Kathryn Boucher contributes to national Student Experience Project
Creating a sense of belonging is an integral part of student retention efforts at universities and colleges across the country. Kathryn L. Boucher, assistant professor of psychology at the University of Indianapolis, is participating in a large collaborative grant through the Raikes Foundation called the Student Experience Project, an initiative designed to address those issues.
Launched in November 2019, the Student Experience Project was created to tackle inequities in college success by transforming the student experience. By focusing on building community and a sense of belonging on campus, the SEP is working to build a future of higher education where all students—particularly students who face barriers entering college—feel supported to persist through academic challenges until graduation day.
Boucher contributed to the College Transition Collaborative, which supports the Student Experience Project.
Q. What type of research are you doing with the College Transition Collaborative?
As a Research Fellow with the College Transition Collaborative, I have spent the last year gaining the perspectives of university partners’ students, faculty, and staff through surveys and focus groups on their campuses. In the Student Experience Project, we seek to understand what experiences are impactful in students’ early coursework in STEM in order to, in the next year, help participating universities foster an environment where all students, irrespective of background, feel like they belong and can succeed.
Q. Why is the issue of creating equitable learning environments particularly important right now?
Given that one-third of new college students will not graduate within six years, universities are more focused than ever on student success efforts. Equity gaps in retention and graduation rates occur for first-generation college students, students of color, and students with high financial stress. As the student bodies of college campuses are becoming more diverse, it is particularly important right now to find ways to create equitable learning environments that close equity gaps and increase retention and graduation rates for all students.
Q. What made you interested in this topic?
A lot of the discussion around retention focuses on the student debt crisis and student preparedness for college coursework. Although these are critical factors that shape student success, my past research and research of my collaborators at the College Transition Collaborative demonstrate that how students experience the campus environment also matters.
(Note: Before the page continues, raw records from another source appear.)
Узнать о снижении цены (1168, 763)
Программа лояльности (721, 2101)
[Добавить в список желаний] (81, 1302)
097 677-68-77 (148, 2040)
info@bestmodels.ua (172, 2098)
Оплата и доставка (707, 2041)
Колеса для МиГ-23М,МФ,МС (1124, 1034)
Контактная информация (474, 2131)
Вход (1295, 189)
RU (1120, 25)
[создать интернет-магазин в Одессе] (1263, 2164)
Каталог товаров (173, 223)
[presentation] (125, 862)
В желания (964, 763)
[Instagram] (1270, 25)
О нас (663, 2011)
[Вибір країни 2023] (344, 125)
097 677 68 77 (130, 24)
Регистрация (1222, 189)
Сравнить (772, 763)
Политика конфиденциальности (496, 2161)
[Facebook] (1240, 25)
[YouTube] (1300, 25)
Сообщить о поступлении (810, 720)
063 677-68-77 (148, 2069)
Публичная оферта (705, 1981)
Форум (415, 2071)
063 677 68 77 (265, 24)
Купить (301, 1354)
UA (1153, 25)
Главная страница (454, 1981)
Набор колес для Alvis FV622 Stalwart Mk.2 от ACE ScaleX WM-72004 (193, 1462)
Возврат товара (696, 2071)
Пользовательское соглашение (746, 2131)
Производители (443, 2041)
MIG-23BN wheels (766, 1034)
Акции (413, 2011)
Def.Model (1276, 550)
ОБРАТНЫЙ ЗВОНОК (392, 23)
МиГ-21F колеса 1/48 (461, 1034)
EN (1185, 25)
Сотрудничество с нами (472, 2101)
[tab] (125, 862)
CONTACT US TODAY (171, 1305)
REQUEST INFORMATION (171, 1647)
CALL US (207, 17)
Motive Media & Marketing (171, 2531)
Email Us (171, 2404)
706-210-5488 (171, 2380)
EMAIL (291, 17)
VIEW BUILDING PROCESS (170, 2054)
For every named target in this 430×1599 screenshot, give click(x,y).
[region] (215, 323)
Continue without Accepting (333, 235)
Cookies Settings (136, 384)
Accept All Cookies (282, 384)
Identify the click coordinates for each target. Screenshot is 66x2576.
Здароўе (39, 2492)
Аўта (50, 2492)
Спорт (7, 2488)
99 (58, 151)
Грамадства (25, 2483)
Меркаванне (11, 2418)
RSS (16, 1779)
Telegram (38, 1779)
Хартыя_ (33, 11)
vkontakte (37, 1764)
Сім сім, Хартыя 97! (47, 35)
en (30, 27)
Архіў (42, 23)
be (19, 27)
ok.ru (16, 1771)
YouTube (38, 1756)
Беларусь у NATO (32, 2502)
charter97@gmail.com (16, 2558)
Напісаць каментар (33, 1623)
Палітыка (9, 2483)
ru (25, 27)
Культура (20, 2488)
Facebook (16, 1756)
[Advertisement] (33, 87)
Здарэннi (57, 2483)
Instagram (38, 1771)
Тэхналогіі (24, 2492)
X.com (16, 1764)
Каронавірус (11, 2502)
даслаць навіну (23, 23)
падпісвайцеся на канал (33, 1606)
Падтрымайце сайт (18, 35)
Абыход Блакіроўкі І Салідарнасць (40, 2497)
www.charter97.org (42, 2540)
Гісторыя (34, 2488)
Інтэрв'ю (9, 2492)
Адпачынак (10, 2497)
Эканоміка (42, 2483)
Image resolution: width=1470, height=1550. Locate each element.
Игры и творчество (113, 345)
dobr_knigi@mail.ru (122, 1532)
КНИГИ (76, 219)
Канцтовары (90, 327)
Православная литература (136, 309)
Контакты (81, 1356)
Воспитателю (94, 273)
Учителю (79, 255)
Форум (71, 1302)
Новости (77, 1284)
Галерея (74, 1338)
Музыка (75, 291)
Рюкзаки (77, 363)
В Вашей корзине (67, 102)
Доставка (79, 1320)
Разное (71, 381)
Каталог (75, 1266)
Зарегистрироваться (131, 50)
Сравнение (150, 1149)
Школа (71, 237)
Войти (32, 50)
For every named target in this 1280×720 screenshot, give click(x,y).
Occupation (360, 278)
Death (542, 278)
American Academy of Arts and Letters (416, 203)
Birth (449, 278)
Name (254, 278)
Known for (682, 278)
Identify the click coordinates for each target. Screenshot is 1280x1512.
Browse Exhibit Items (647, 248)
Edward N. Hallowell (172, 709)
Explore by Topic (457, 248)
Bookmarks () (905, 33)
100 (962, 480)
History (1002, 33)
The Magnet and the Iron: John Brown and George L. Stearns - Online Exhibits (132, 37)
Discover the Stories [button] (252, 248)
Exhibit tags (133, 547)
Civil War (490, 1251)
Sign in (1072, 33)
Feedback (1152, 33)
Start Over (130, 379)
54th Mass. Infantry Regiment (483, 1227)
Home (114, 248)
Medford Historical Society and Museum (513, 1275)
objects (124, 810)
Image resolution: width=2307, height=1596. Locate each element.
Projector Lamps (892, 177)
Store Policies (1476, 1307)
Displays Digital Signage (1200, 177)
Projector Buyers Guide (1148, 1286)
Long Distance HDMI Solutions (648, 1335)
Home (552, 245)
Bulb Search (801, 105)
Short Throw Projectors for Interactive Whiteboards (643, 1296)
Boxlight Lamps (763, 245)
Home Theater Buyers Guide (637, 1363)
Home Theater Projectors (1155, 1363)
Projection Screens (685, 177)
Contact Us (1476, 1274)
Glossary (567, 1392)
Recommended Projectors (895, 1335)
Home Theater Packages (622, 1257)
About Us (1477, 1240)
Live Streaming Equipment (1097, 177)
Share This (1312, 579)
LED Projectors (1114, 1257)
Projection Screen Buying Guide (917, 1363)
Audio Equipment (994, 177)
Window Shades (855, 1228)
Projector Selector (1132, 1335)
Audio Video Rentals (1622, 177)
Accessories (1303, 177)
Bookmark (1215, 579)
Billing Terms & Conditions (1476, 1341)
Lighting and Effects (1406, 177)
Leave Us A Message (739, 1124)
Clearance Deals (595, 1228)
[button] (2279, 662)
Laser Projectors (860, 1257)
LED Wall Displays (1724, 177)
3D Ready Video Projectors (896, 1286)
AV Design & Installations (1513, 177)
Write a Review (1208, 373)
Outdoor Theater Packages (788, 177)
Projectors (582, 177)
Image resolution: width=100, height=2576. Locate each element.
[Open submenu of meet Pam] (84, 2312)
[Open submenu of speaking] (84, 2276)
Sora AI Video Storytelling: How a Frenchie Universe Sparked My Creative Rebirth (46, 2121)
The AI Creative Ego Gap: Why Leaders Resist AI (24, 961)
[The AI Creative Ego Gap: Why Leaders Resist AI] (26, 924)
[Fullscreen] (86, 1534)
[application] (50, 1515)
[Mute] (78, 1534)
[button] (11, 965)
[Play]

I am interested in this topic in order to provide university administrators, faculty, and staff with tools to assess their campus climate and transform their messages and supports to signal that they believe in the ability of all students, especially in difficult STEM courses.
Q. What are the potential applications for this research?
As a research-practice partnership, this project will deliver tools that can be scaled and shared across college campuses to help universities better serve all students that they enroll. We seek to meaningfully improve the experiences and performance of students in early STEM courses to reduce equity gaps in grades and graduation rates more broadly.